**GOAL**. Copy out the items from the line with "Task: Click the Deep Black chart title" to the line with "tap(354, 236)", replacing each "Given" with "Task" and leaving everything else unchanged. Leave the pictures out.

**EXTRACTED ENTRIES**.

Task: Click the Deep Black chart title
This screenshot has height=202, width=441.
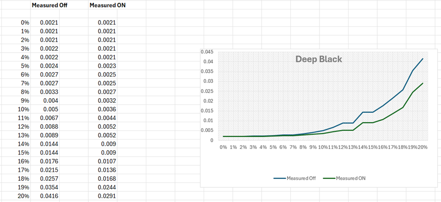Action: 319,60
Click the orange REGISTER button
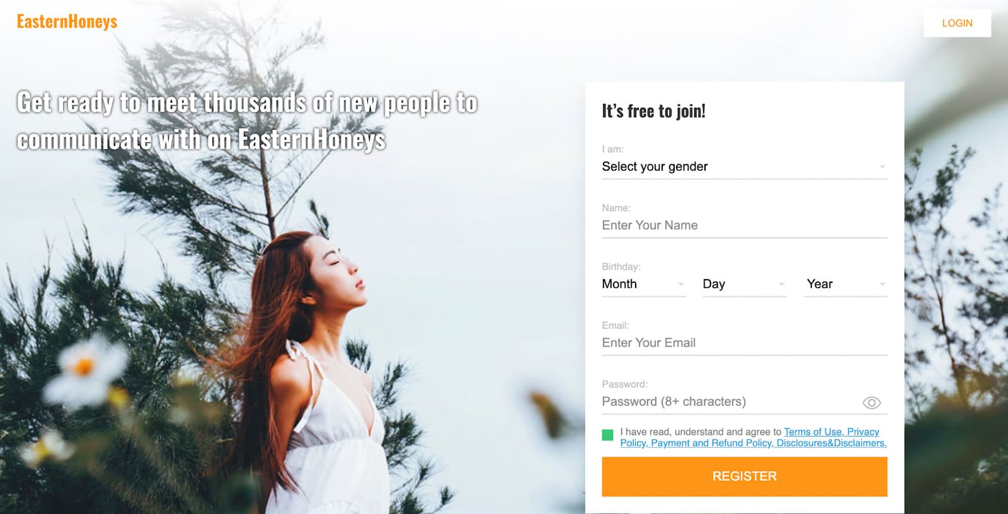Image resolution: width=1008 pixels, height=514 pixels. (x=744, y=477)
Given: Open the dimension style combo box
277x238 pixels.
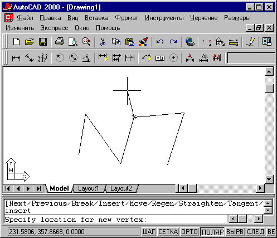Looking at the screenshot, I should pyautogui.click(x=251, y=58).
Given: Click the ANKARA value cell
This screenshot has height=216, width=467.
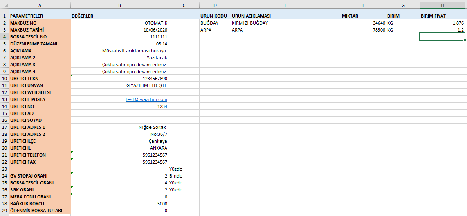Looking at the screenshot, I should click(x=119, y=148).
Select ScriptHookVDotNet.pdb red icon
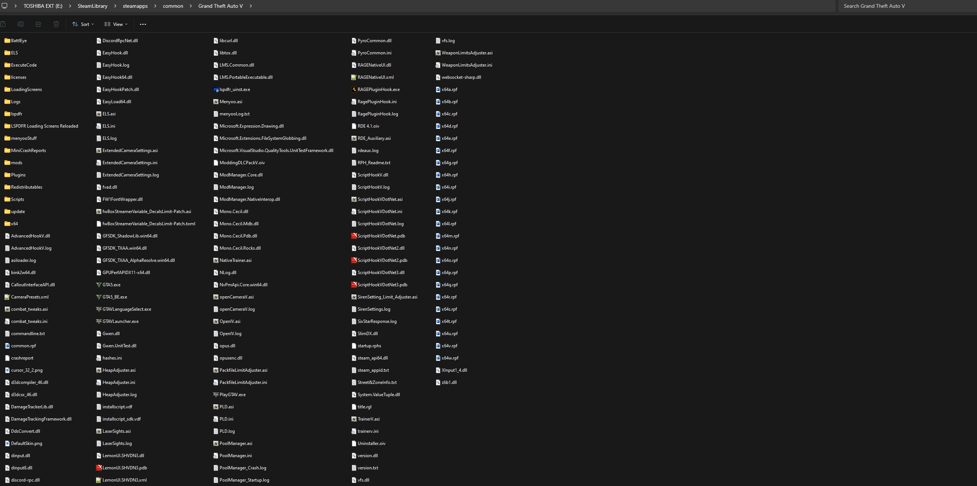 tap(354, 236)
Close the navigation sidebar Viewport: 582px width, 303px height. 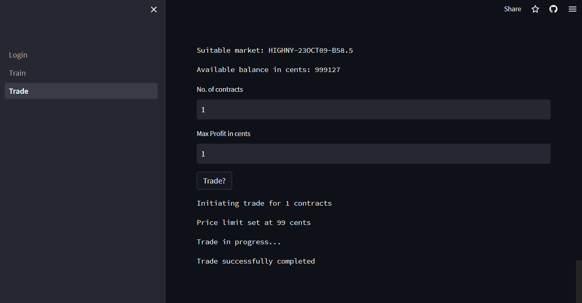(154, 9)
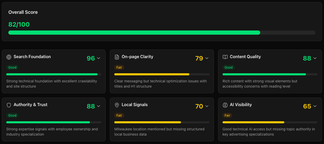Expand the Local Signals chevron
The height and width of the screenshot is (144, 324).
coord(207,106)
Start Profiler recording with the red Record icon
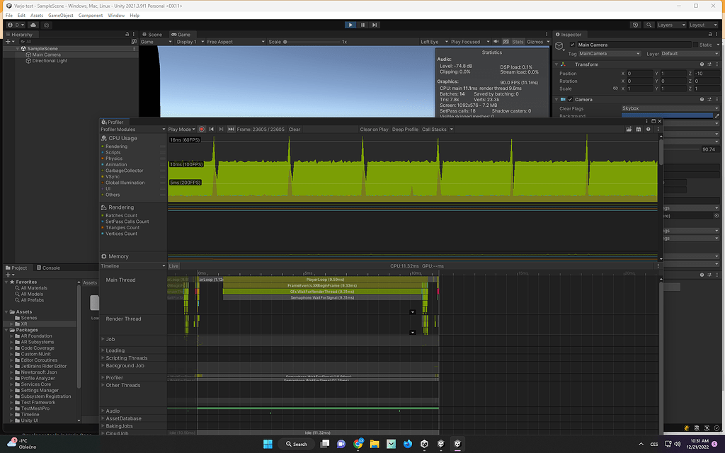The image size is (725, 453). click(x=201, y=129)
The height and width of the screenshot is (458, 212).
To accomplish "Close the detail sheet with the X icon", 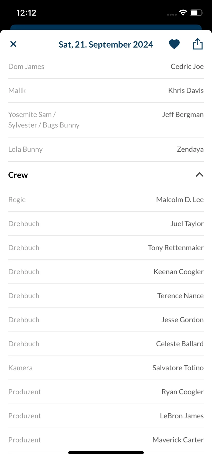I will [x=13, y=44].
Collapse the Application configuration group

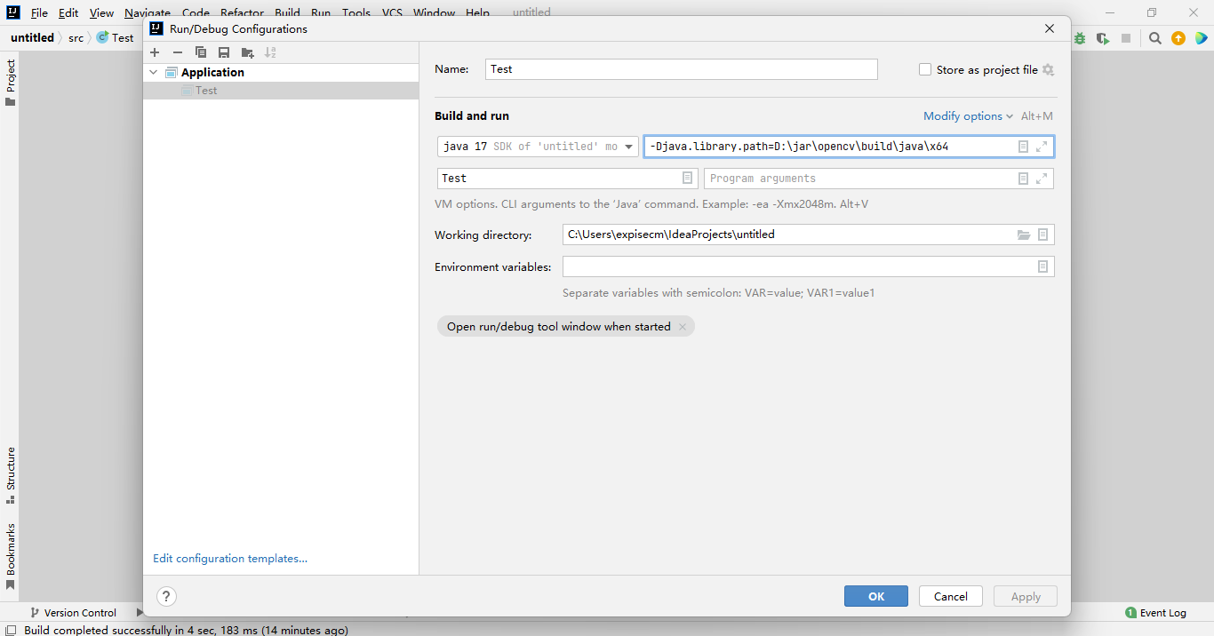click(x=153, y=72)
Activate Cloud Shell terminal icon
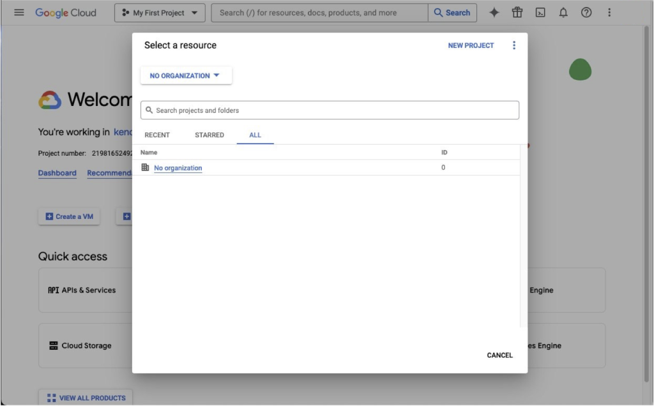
...
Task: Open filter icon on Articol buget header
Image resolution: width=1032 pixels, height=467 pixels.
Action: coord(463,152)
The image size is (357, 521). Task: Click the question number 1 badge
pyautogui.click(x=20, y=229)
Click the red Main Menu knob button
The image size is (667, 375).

**COMPLETE OUTPUT**.
Task: Click the Deep Black chart title
This screenshot has height=202, width=441.
Action: 319,60
Click the orange REGISTER button
Image resolution: width=1008 pixels, height=514 pixels. (x=744, y=477)
Task: Open the dimension style combo box
277x238 pixels.
Looking at the screenshot, I should pyautogui.click(x=251, y=58).
Task: Click the ANKARA value cell
This screenshot has height=216, width=467.
Looking at the screenshot, I should click(x=119, y=148).
Select ScriptHookVDotNet.pdb red icon
 tap(354, 236)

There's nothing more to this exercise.